Nothing but the lines from the one containing "Given: Click index" through the end of the data below may appear in the response, each one exact.

Segment Start: Input

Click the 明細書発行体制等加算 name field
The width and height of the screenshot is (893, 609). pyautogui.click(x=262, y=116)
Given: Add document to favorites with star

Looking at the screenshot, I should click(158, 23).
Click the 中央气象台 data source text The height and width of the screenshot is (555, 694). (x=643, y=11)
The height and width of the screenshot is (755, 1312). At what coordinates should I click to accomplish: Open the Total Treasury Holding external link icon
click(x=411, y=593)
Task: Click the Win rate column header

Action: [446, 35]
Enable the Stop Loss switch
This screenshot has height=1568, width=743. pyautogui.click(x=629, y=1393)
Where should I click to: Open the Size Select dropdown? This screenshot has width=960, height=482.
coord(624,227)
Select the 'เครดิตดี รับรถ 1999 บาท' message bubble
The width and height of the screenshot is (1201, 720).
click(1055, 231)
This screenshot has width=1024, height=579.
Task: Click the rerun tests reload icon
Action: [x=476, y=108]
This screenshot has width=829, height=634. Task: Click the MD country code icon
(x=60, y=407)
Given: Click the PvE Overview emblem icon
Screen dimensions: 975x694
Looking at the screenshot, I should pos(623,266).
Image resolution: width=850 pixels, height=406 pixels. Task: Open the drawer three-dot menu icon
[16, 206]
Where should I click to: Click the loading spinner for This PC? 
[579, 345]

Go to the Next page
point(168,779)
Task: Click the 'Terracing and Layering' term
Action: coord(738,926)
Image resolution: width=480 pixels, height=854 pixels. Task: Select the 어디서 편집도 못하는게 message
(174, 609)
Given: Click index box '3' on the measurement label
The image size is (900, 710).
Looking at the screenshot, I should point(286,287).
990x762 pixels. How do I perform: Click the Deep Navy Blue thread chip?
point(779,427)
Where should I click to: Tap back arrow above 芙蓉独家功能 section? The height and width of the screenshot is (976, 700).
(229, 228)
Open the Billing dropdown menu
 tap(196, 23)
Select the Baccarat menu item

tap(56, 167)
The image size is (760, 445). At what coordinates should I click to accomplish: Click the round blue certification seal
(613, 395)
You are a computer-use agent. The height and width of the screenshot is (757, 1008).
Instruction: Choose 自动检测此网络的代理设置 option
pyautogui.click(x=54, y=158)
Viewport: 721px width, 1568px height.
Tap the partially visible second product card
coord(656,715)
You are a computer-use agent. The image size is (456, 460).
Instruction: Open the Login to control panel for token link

Segment End: Input

Expected output.
Given: Click index box '3' on the measurement label
The image size is (900, 710).
Looking at the screenshot, I should point(286,287).
990x762 pixels. How do I perform: Click the Deep Navy Blue thread chip?
point(779,427)
Where should I click to: Tap back arrow above 芙蓉独家功能 section? The height and width of the screenshot is (976, 700).
(229, 228)
Open the Billing dropdown menu
 tap(196, 23)
Select the Baccarat menu item

tap(56, 167)
The image size is (760, 445). At what coordinates should I click to accomplish: Click the round blue certification seal
(613, 395)
You are a computer-use agent. The height and width of the screenshot is (757, 1008).
Instruction: Choose 自动检测此网络的代理设置 option
pyautogui.click(x=54, y=158)
Viewport: 721px width, 1568px height.
Tap the partially visible second product card
coord(656,715)
You are a computer-use agent. The image size is (456, 460).
Instruction: Open the Login to control panel for token link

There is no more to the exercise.